Centralized Limit Order Books (CLOBs)

Centralized Limit Order Books (CLOBs) are the predominant mechanism for trading in traditional financial markets. A CLOB is an electronic list of buy and sell orders, organized by price level. Market participants place orders with a specific price and quantity, and trades occur when the buy and sell orders match. Centralized exchanges or trading platforms maintain the CLOB and facilitate transactions.


  1. Price discovery: CLOBs enable efficient price discovery through a transparent and open bidding process.
  2. Low slippage: Large trades can be executed with minimal price slippage, as long as there is sufficient liquidity.
  3. Capital efficiency: Traditional market makers can provide liquidity with less collateral compared to AMMs.


  1. Centralization: CLOBs rely on centralized exchanges or platforms, which may lead to a single point of failure and potential manipulation.
  2. Limited accessibility: Traditional financial markets often have barriers to entry, such as minimum capital requirements and strict regulations.

Challenges of Implementing CLOBs on a Blockchain

While CLOBs have several advantages in traditional finance, implementing them on a blockchain introduces unique challenges. The fundamental characteristics of blockchains, such as their decentralized nature and the consensus mechanisms they employ, can create obstacles that make CLOB integration difficult. Some of these challenges include:

  1. Scalability: Blockchains typically have limited transaction throughput, making it challenging to implement a CLOB with high-frequency trading and real-time order matching.
  2. Latency: The latency associated with blockchain transactions can impede the efficient execution of trades on a CLOB.
  3. Costs: The necessity of paying transaction fees to update orders on a blockchain-based CLOB can make it costly, particularly for traders who frequently modify or cancel their orders.

Why DeFi Tends Towards AMMs

The preference for AMMs in DeFi can be attributed to a combination of factors that align with the core principles of decentralization, accessibility, and innovation. AMMs offer a more straightforward approach to trade execution and liquidity provision that fits well within the blockchain environment. Here’s why DeFi tends towards AMMs:

  1. Decentralization: AMMs align with DeFi’s core principle of decentralization by eliminating the need for intermediaries and centralized control.
  2. Ease of implementation: AMMs are relatively simpler to implement on a blockchain compared to CLOBs, primarily due to their lower scalability and latency requirements.
  3. Inclusiveness: AMMs foster a more inclusive financial ecosystem by allowing anyone to participate as a liquidity provider or trader without barriers.

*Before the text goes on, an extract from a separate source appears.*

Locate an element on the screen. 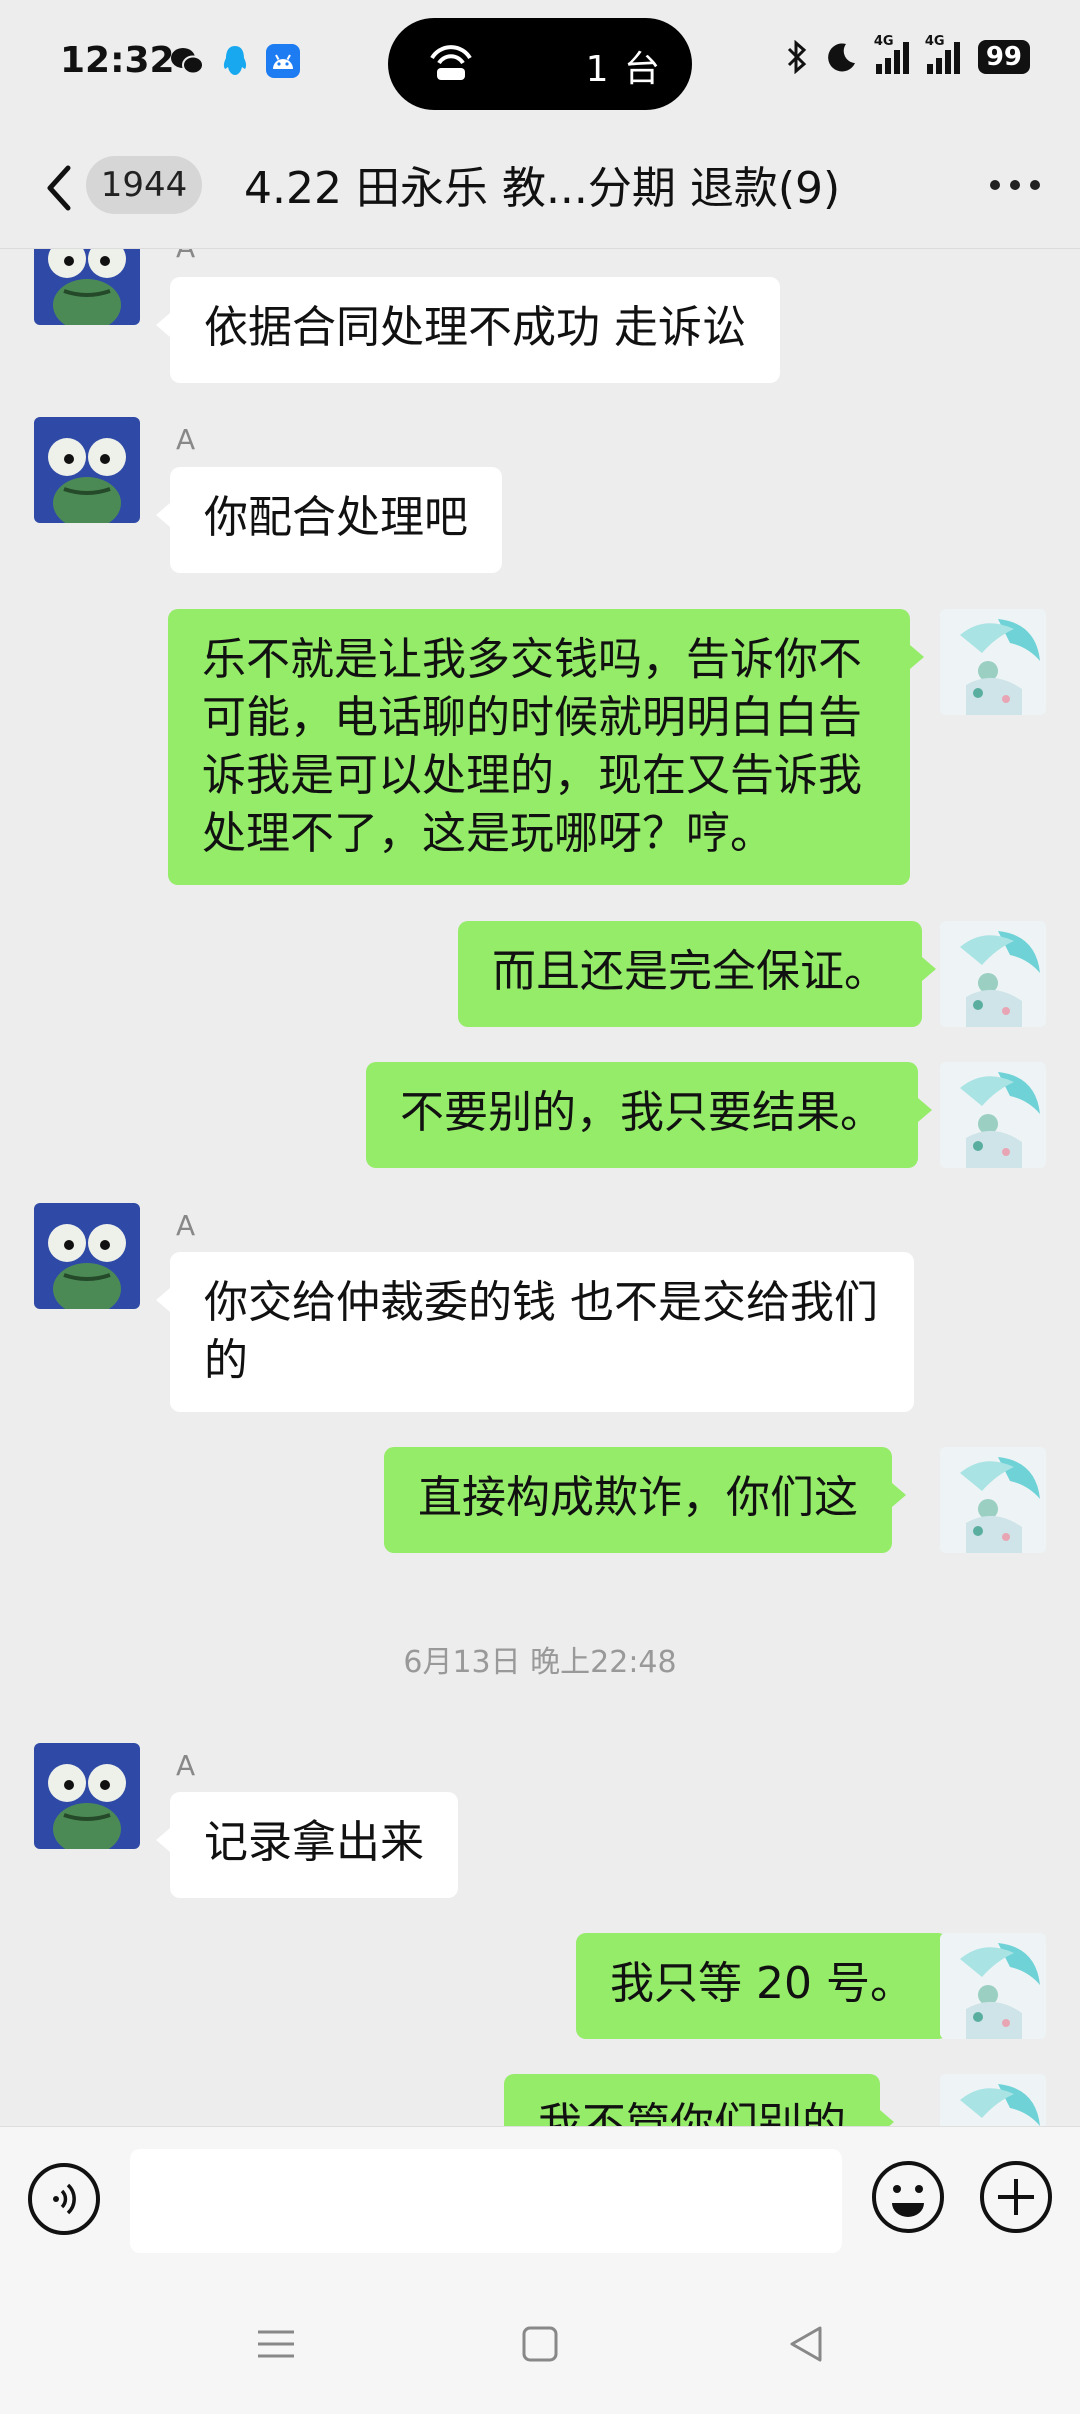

Both Automated Market Makers and Centralized Limit Order Books have their unique advantages and drawbacks. While CLOBs excel in price discovery and capital efficiency, they face challenges when implemented on a blockchain, such as scalability and latency issues.

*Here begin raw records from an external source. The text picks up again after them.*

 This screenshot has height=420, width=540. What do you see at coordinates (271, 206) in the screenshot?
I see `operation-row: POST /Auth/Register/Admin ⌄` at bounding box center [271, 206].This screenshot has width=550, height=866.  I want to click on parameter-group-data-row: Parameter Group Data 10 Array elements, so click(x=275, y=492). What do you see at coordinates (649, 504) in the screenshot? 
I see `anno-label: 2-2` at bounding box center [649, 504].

On the other hand, AMMs align with the core principles of DeFi by promoting decentralization and inclusivity, despite potential downsides like price slippage and impermanent loss. Ultimately, the preference for AMMs in the DeFi space can be attributed to their ability to adapt to the decentralized and permissionless nature of blockchain technology.

As the DeFi landscape continues to evolve, it will be fascinating to see if new solutions emerge that combine the best aspects of both AMMs and CLOBs or if entirely new mechanisms arise to facilitate trading in this rapidly changing ecosystem.